The oil and gas industry is well aligned with supercomputers because of the staggering complexity and huge datasets involved in reservoir simulation. Reservoir simulation begins by creating vibrations on the surface of the earth, or the undersea surface, and converting the reflected sound waves into data. Large-scale numerical processing then turns these data into images that are analysed by geoscientists to determine if a reservoir prospect contains hydrocarbons and where they are located.

The process is time-consuming and expensive, but the high cost of operating drilling rigs and the financial losses resulting from ‘drilling mud’ make it invaluable. Those companies that most consistently strike energy reserves have a huge competitive advantage.

Keeping this in mind, Eni seems to have struck gold. In 2018, the company announced that HPC4 has executed a record-breaking 100,000 high-resolution reservoir model simulation runs, taking into account geological uncertainties, in a record time of 15 hours. In comparison, most reservoir engineers in the industry can run just one single simulation in a few hours with CPU-based hardware and software. With a peak performance of 18.6 petaflops, HPC4 simulates 15 years’ worth of oil reservoir production in an average of 28 minutes.

The system allows Eni to store and process enormous quantities of data for geophysical imaging, the modelling of oil systems and reservoirs. And it has the potential to be applied much more widely, an Eni spokesperson explains: ‘Just to mention a few of them, [HPC could be applied in the] design of more efficient materials for solar panels, smart energy distribution grid design and management, seismic data processing and imaging oriented toward underground carbon storage monitoring.

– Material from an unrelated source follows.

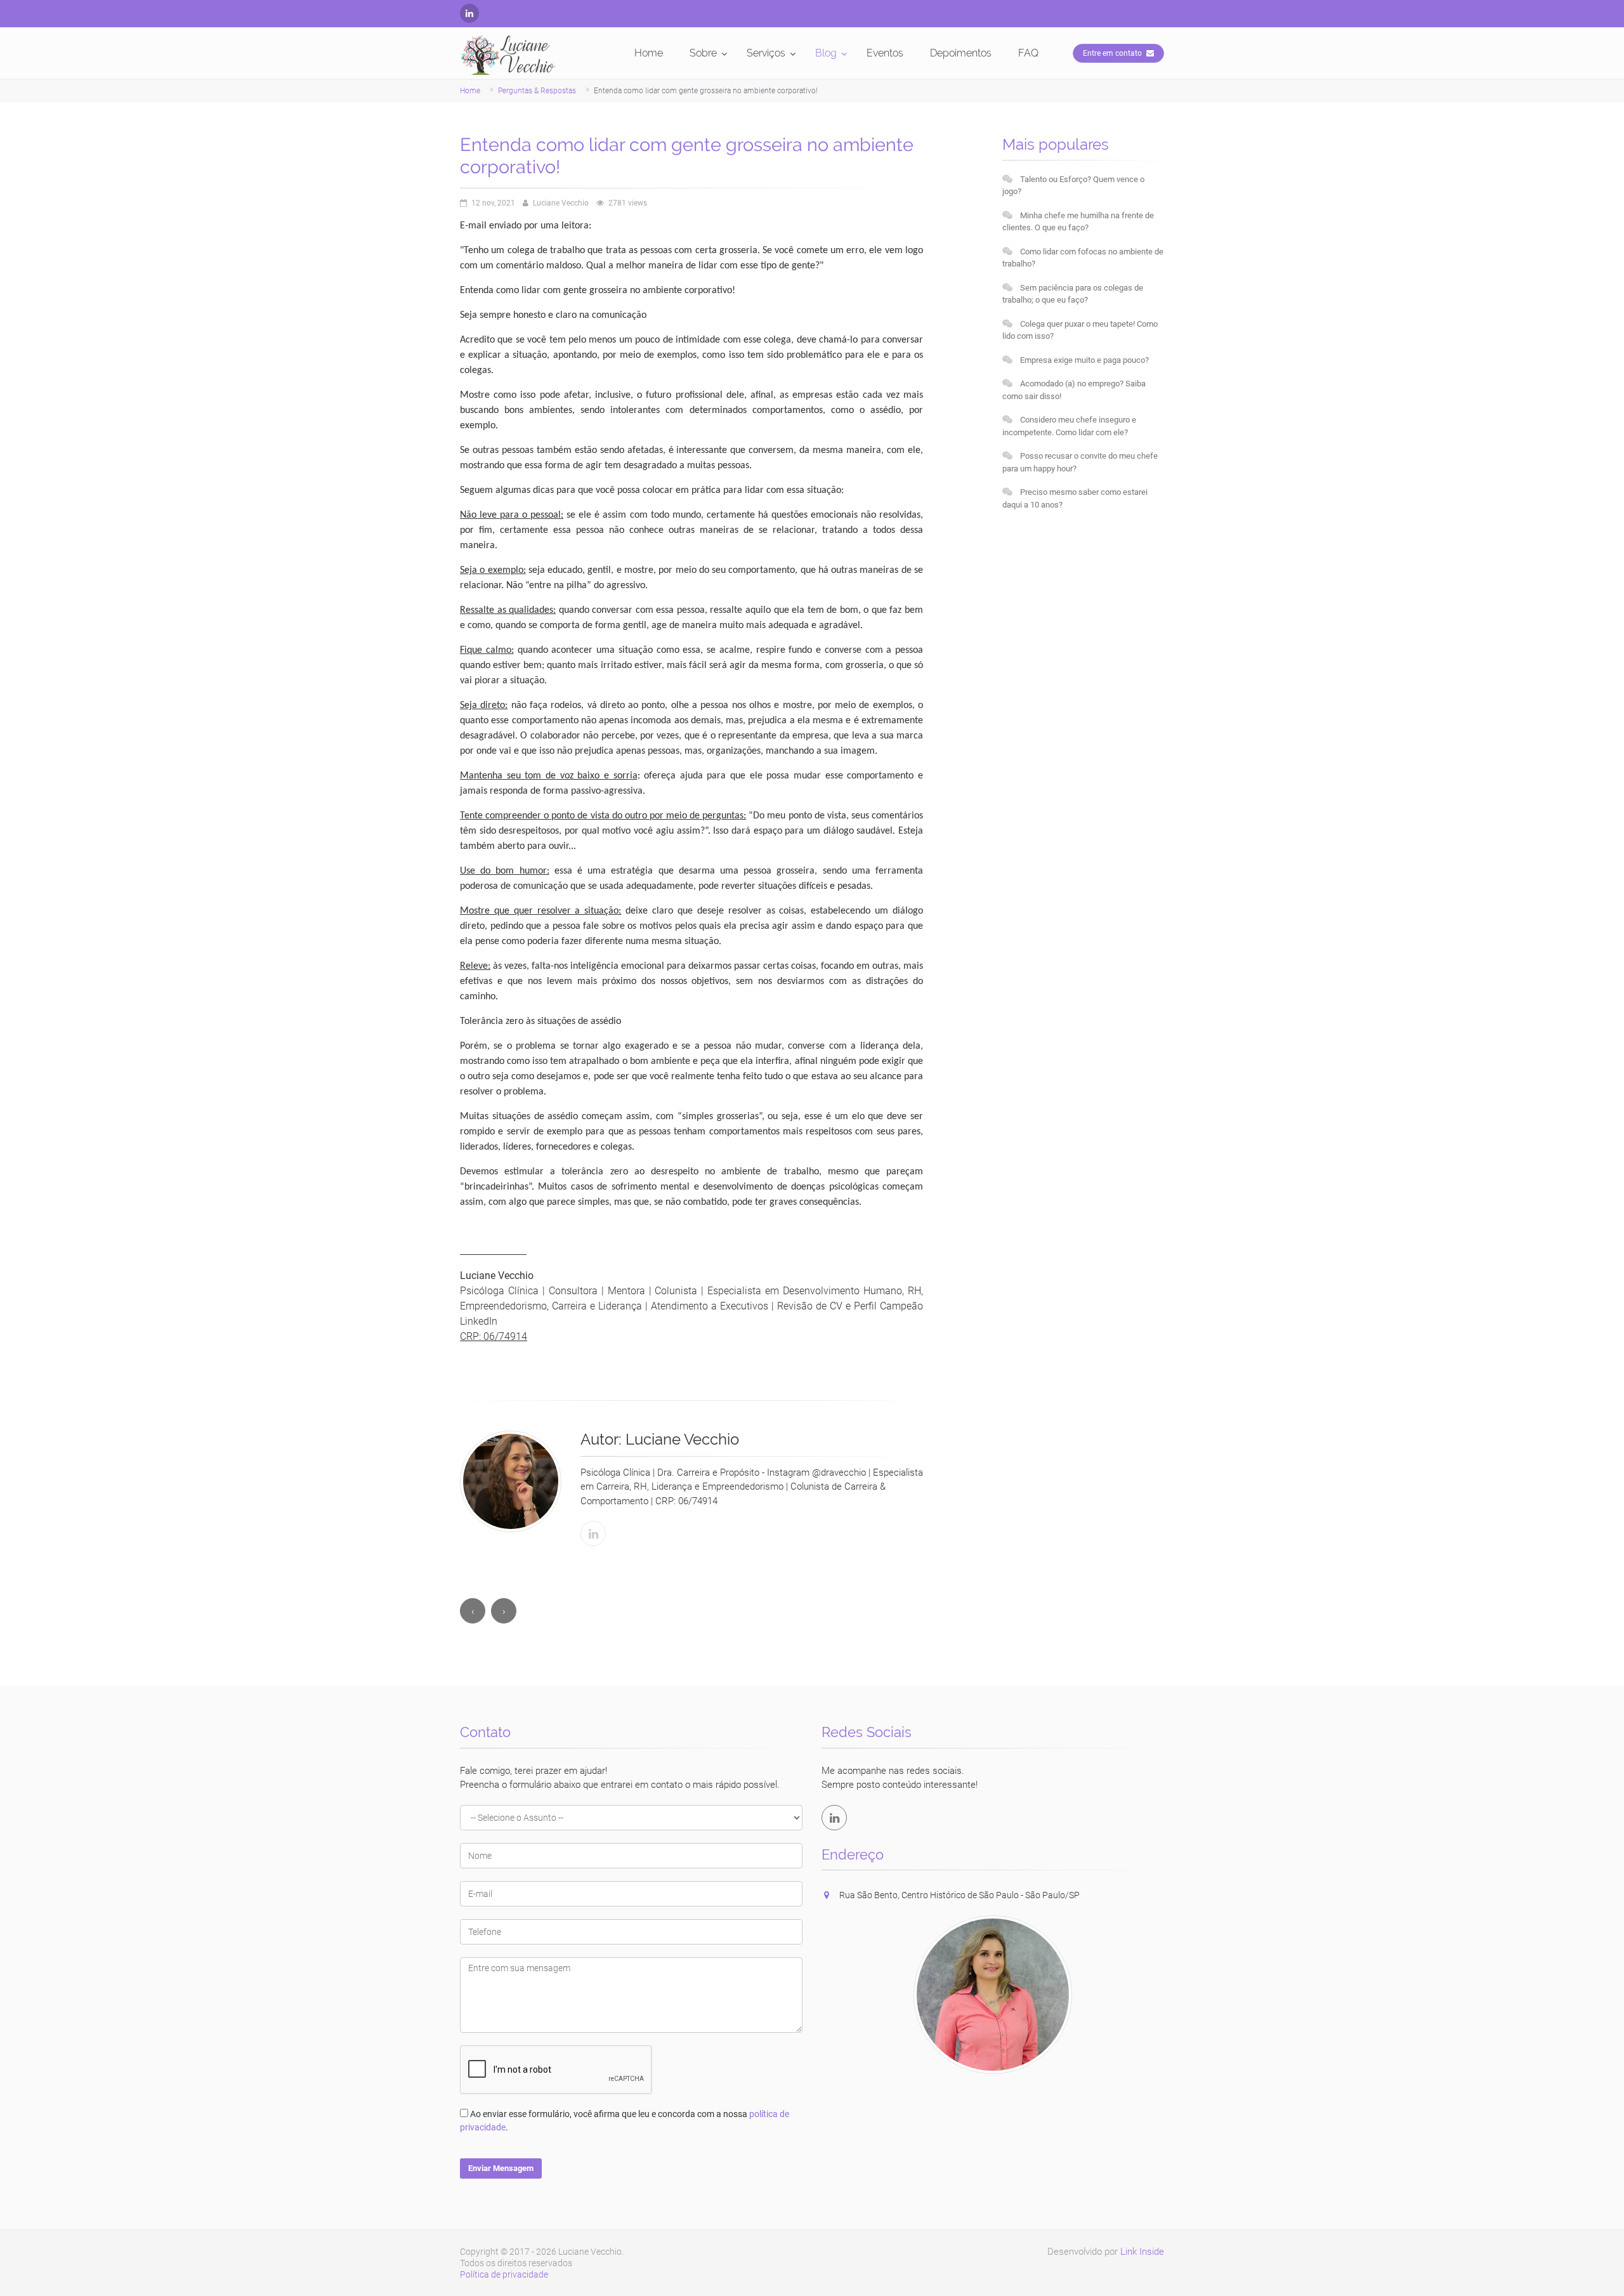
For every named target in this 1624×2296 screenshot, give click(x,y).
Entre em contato (1113, 53)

‘Moreover, our industry is starting to use machine learning with very promising initial results,’ Eni says. ‘The challenge is the size of the dataset, which can be enormous, hence working on the convergence between high performance computing and machine learning will be crucial.’

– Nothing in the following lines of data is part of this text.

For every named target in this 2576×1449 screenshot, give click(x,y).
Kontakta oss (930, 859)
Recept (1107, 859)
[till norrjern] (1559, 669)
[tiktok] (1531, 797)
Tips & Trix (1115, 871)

As its name suggests, HPC4 is Eni’s fourth supercomputer. HPC1 began running in 2013 but was soon outgrown by the sheer size of datasets, and the accuracy that the industry expected from its results, according to Eni. The company expects the trend to keep going this way. As such, ‘we are already working on the heirs of HPC4’, it says.

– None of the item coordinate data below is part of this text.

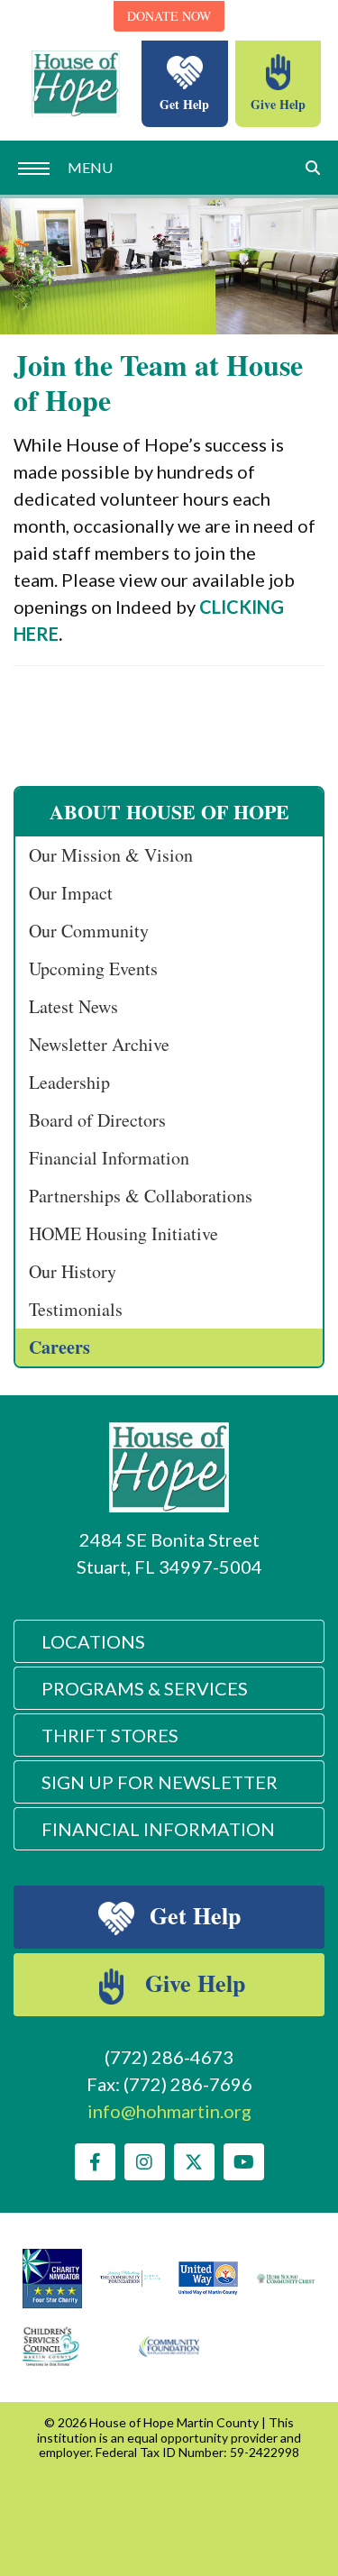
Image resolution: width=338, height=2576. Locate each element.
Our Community (89, 930)
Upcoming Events (93, 968)
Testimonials (76, 1309)
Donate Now (169, 15)
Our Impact (71, 893)
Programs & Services (144, 1688)
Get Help (184, 104)
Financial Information (109, 1158)
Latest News (73, 1006)
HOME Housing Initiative (123, 1233)
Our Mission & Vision (111, 855)
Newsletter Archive (99, 1044)
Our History (72, 1271)
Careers (59, 1347)
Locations (93, 1641)
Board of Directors (97, 1120)
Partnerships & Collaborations (140, 1195)
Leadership (69, 1082)
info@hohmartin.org (169, 2111)
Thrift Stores (109, 1735)
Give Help (278, 104)
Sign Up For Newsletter (159, 1782)
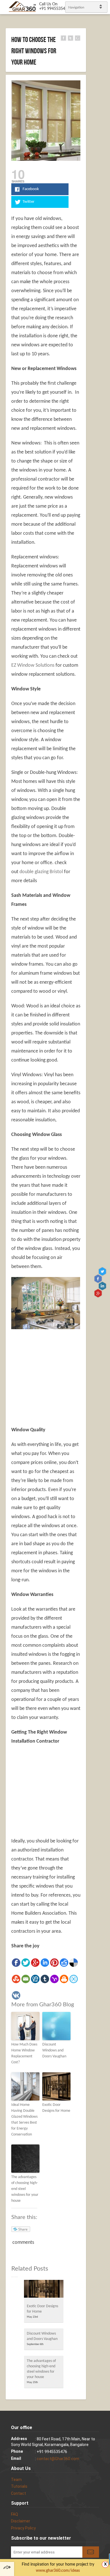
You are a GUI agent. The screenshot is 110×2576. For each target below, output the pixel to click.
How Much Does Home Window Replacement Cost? (24, 2053)
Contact (18, 2493)
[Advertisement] (58, 1374)
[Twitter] (25, 1962)
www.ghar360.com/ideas (58, 2571)
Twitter (103, 1271)
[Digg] (35, 1979)
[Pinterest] (54, 1962)
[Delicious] (73, 1962)
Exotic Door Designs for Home (56, 2108)
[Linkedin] (45, 1962)
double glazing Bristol (41, 872)
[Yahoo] (54, 1979)
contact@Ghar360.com (58, 2458)
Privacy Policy (23, 2528)
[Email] (25, 1979)
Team (16, 2479)
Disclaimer (20, 2521)
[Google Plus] (35, 1962)
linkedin (103, 1286)
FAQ (14, 2514)
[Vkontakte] (16, 1995)
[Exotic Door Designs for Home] (43, 2290)
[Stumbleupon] (16, 1979)
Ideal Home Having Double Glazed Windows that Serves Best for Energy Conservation (24, 2120)
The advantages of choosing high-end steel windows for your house (24, 2189)
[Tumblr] (45, 1979)
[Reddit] (64, 1962)
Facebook (99, 1279)
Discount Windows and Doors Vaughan (54, 2050)
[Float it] (73, 1979)
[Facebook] (16, 1962)
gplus (99, 1293)
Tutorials (19, 2486)
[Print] (64, 1979)
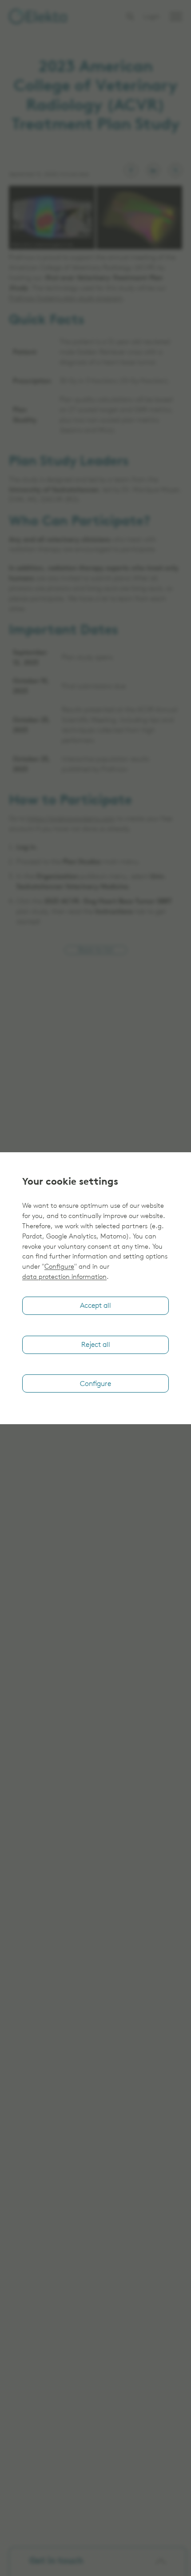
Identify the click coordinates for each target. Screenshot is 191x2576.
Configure (59, 1267)
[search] (130, 16)
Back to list (95, 950)
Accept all (95, 1306)
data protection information (64, 1277)
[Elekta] (38, 16)
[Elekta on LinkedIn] (153, 170)
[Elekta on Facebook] (131, 170)
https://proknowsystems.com (71, 819)
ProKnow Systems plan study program (66, 299)
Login (151, 17)
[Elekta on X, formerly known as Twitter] (175, 170)
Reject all (95, 1345)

Evidently, HPC will have to live up to great expectations in the coming years. Today’s petaflop machines are able to perform more than one quadrillion floating point operations/sec (FLOPS). A petaflop is a figure so enormous that, to process it, a computer needs to handle a number of operations equivalent to more than twice the number of stars in the Milky Way.

And HPC systems are inching towards exascale – supercomputers that will be a thousand times more powerful than today’s petaflop machines. These exaflop machines will have a computing speed equating to a billion billion – a quintillion – calculations/sec.

No one seems more excited about this than the researchers using them. Schibeci speculates that supercomputers could find their way into the space of quantum computing, or at least fuse with other flourishing technologies. ‘I think you will see cloud computing, HPC and machine learning infrastructure merging into one so that instead of having to move their code from one system to another, researchers can access a single system to satisfy all their disparate needs,’ he says.

Sandberg sees supercomputers providing data good enough to replace costly experimental research in the energy sector. ‘I do not have a crystal ball, but I would think that we will see even more widespread adoption of new computing architectures worldwide that will allow us to tackle more and more realistic applications numerically,’ he suspects.

And when they do, the science leading us to more sustainable energy will speed up, Sandberg says: ‘This is one of the key advantages of using HPC: reducing the time to solution.’